• [Information provided]
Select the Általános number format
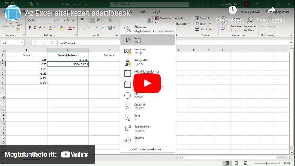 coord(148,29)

* * *

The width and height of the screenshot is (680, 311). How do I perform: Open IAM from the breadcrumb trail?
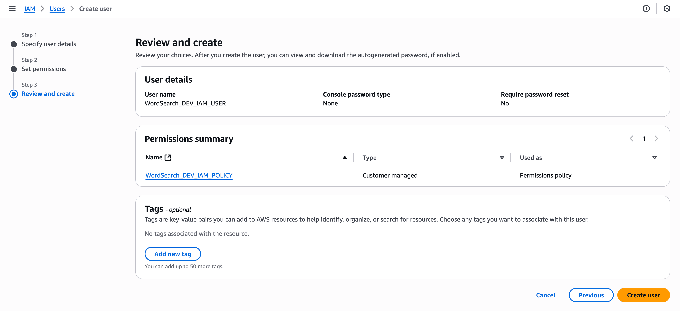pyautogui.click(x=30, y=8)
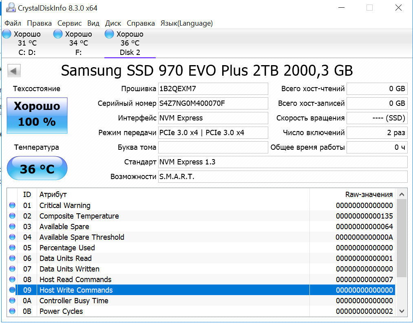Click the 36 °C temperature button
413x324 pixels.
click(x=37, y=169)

==

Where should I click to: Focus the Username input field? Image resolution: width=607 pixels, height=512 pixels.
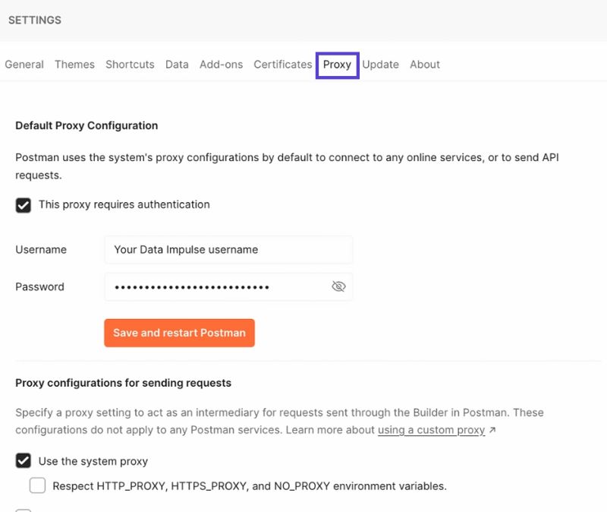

• [Aim] Pull out each line of the material above that includes the string "width", copying it in full.

• [Response to this task]
The width and height of the screenshot is (680, 311). How do I perform: Open IAM from the breadcrumb trail?
Where should I click to: Focus the Username input field? Image resolution: width=607 pixels, height=512 pixels.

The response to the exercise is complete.